BLITZER: What about this meeting that's going right now between General Zinni, the special U.S. envoy, the Israelis and the Palestinians? Is it possible that as early as today or tomorrow you could be going back? CHENEY: Well, remember what the proposition here is, Wolf. General Zinni is there as our emissary. He's presiding over what are called trilateral security meetings. This is an effort to get the two sides to come together and agree upon a specific plan for the implementation of the so-called Tenet work place, if you will.
What we've said is that if Arafat will get actively into that plan, actually implement and begin to make progress, put out the kind of effort that we haven't seen up until now, in terms of the provisions that are required in Tenet, then I'd be prepared to meet with him. But to date, they have not gotten to that point yet.
BLITZER: But you're still waiting for a final word from General Zinni?
CHENEY: Well, I talked with General Zinni as recently as last night. General Powell and I talk daily on the subject. This is just one more piece, if you will, of the whole proposition. I wouldn't overdo it, in the sense that somehow everybody is focused in on this is the be all and end all of the process; it's not. It's a part of the process.

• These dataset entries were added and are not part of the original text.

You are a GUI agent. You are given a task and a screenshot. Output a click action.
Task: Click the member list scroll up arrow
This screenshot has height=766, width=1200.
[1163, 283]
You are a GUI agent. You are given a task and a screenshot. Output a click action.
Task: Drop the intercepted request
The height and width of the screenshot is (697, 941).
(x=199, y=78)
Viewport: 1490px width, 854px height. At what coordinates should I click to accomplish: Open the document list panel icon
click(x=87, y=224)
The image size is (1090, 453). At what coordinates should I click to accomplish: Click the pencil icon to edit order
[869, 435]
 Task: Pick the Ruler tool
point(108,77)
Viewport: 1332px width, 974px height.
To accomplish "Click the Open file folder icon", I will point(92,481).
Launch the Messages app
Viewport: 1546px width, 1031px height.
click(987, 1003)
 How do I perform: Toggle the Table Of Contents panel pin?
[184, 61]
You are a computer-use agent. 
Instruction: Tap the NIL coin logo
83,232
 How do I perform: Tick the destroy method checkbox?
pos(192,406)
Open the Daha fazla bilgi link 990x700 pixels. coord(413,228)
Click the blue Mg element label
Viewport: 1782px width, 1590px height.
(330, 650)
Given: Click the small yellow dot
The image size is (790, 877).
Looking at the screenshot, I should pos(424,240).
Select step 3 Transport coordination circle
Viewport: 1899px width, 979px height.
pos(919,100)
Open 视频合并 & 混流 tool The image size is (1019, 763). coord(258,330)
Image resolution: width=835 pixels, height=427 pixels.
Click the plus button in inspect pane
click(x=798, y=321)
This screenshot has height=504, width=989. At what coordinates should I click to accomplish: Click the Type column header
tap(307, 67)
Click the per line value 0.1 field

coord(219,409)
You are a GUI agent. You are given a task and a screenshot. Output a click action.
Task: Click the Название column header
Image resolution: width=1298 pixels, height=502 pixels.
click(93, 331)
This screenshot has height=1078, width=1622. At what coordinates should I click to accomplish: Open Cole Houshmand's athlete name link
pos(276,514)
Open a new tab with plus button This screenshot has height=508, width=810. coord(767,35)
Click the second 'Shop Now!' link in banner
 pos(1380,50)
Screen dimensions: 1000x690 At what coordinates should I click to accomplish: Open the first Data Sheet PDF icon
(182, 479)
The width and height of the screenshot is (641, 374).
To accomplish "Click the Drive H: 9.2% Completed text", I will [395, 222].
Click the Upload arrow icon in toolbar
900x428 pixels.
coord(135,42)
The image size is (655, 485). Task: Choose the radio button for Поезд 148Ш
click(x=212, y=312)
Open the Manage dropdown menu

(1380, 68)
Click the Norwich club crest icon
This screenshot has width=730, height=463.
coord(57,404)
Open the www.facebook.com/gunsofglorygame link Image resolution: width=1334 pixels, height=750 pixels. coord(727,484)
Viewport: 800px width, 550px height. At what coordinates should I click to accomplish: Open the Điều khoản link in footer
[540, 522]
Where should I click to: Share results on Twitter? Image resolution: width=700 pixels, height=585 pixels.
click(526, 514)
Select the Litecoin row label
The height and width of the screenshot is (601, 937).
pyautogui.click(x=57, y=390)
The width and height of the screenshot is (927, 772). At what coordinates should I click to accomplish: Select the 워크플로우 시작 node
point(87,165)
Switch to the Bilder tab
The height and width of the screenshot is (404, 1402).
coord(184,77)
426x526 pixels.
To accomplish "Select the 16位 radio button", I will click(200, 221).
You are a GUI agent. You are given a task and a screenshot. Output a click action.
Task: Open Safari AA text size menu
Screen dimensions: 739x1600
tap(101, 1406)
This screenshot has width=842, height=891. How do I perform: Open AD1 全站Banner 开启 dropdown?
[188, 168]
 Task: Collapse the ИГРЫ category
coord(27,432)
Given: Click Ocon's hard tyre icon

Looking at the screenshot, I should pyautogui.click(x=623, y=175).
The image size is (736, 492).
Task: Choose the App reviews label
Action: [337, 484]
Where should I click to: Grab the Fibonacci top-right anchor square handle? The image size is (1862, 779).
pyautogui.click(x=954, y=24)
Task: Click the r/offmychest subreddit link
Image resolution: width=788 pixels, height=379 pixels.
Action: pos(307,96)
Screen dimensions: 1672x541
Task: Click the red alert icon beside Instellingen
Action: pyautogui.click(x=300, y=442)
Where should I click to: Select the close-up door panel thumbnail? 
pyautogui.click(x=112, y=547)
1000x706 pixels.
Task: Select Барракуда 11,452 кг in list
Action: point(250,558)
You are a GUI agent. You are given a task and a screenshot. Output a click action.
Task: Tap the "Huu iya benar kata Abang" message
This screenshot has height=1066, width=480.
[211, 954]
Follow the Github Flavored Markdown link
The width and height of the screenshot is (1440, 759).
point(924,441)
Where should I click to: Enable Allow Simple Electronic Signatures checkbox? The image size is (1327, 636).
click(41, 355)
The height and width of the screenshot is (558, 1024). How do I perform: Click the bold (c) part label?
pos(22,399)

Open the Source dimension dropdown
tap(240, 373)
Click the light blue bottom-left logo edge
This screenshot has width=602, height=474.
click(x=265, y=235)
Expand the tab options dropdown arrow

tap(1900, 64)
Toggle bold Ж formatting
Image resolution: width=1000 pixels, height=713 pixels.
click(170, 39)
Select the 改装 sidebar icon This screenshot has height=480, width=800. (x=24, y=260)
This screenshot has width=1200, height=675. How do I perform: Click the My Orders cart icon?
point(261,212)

If, in fact, Arafat will do what he's, in the past, said he will do, if he'll actually deliver on the Tenet plan, if he'll move to put a lid on the violence and do what's required in Tenet -- for example, sharing of intelligence information, taking responsibility for securing their own area so attacks can't be launched against the Israelis and vice versa. If, in fact, those steps are actually implemented, then at that point I'll be prepared to meet with Mr. Arafat. To date, that hasn't happened, and therefore there's no meeting currently scheduled.
BLITZER: How much of a pressure point is the fact that the Arab summit occurs in Beirut later this week, Wednesday and Thursday, and Arafat certainly would like to go?
CHENEY: Well, he would like to go, but that's really independent of whether of not he meets with me.
That summit's been scheduled for some time. There will be an issue, obviously, of whether or not he is allowed out by the Israelis to attend the summit.
BLITZER: Should they let him go?
CHENEY: Well, the Israeli government's apparently split on it. Peres is quoted this morning as saying he thinks he should be allowed to go. I think Prime Minister Sharon has some reservations.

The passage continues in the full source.